The Attempt at a Solution


[itex]P(Y<1 | X<1) = \int_0^1 \dfrac{f_{X,Y}(x,y)}{\int_0^1 f_X(x) dx} dy[/itex]

before I integrate, I want to make sure I understand the concept, which I don't think I do.

Use the formula
[tex]P(A|B) = \frac{P(A\, \& \, B)}{P(B)}.[/tex]
with appropriately-defined A and B.

RGV
 
I'm thinking that would be something like this:

P(A) = P(Y<1)
P(B) = P(X<1)=[itex]\int_0^1 f_X(x) dx[/itex]
so then [itex]P(A \cap B) =P(Y<1 \cap X<1) = \int_0^1 \int_0^y f_{X,Y}(x,y) dxdy[/itex]

and then [itex]\dfrac{\int_0^1 \int_0^y f_{X,Y}(x,y) dxdy}{\int_0^1 f_X(x) dx}[/itex]

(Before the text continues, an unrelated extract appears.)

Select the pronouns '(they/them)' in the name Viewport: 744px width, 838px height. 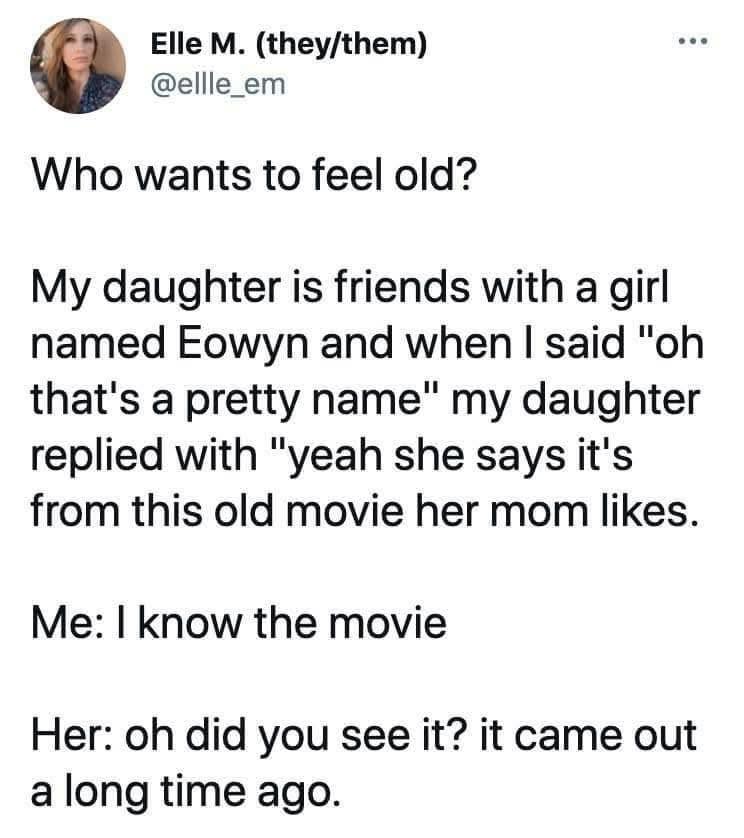coord(342,44)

or am I still not understanding?
 
mrkb80 said:
I'm thinking that would be something like this:

P(A) = P(Y<1)
P(B) = P(X<1)=[itex]\int_0^1 f_X(x) dx[/itex]
so then [itex]P(A \cap B) =P(Y<1 \cap X<1) = \int_0^1 \int_0^y f_{X,Y}(x,y) dxdy[/itex]

and then [itex]\dfrac{\int_0^1 \int_0^y f_{X,Y}(x,y) dxdy}{\int_0^1 f_X(x) dx}[/itex]

or am I still not understanding?

This is OK. Now all you need do is find fX, and do the integrations in the numerator and the denominator.

RGV
 
Great. Thanks for the help again.
 
I thought I understood it, but something is not correct. just working on the denominator, I get [itex]f_X(x)=-2(e^{-(x+y)}-e^{-x})[/itex] and then if I try to integrate that I get [itex]\int_0^1 f_X(x) dx = 2e^{-y-1}+2e^{-y}+e^{-1}+1[/itex] What am I missing here?
 
mrkb80 said:
I thought I understood it, but something is not correct. just working on the denominator, I get [itex]f_X(x)=-2(e^{-(x+y)}-e^{-x})[/itex] and then if I try to integrate that I get [itex]\int_0^1 f_X(x) dx = 2e^{-y-1}+2e^{-y}+e^{-1}+1[/itex] What am I missing here?

You are missing the fact that f_X(x) cannot have y in it. You need to start again.

RGV
 
You're right. I see my mistake: [itex]f_X(x)=2e^{-x}[/itex] makes much more sense.